«Al Derby andavo in scena e non avevo pronto niente. “Ma che fai?”, mi chiedevano gli altri. Io rispondevo: “Vado su e parlo”. È una cosa che si può fare, ma solo se hai un bagaglio di conoscenze personali, se hai letto a fondo i giornali, se sai chi è Hirohito, se sai cosa è stato il fascismo, che cosa ha scritto Shakespeare…»[1993]

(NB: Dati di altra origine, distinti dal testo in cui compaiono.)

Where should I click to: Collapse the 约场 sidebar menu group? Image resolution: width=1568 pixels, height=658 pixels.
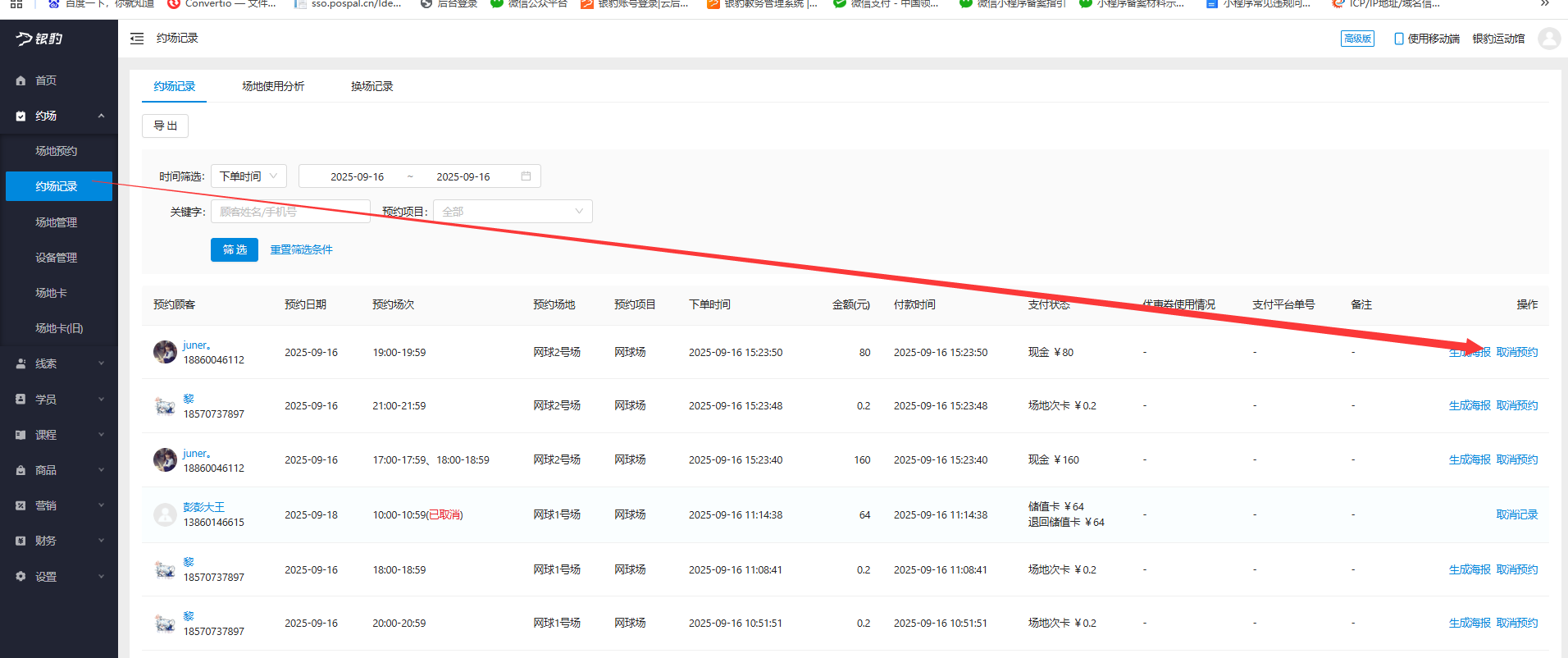pos(101,116)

«Trent’anni fa io cantavo lo strazio della gente povera, storie così, ma oggi cosa racconto? Vedo le file davanti ai negozi di telefoni cellulari, alcuni ce l’hanno già a 16 anni – ma che cazzo se ne fanno del cellulare a 16 anni?!»[1996]
«Ho i capelli grigi, e li ho fatti cantando una canzone il cui senso è: ma se Dio c’è, perché ci sono quelli col cancro alle ossa? Li ho fatti cantando cose sulla droga in un periodo un po’ così, ma non diverso da oggi. Uno coi capelli grigi, per esempio, oggi deve spiegare – e lo dico anche da medico – che questa ecstasy è pesantissima, altro che storie: ebbrezza per 10 ore, e invece tra i ragazzi passa come una cosa simpatica.»[1996]
«Io sono figlio di un operaio, e certe cose non le sopporto. Non dirò più che siamo nella merda fino al collo; dirò che questo è un paese dove la merda si vergogna a poggiarsi.»[1996]
«Di solito non chiedo niente a nessuno, sono uno che preferisce lavorare da solo e che ha avuto la fortuna di incrociare lungo il suo cammino personaggi di grande levatura come Fo, Gaber, Tenco. Considerato che non mi ritengo una persona colta, nella mia carriera mi sono mantenuto sempre a un livello qualitativamente alto.»[2006]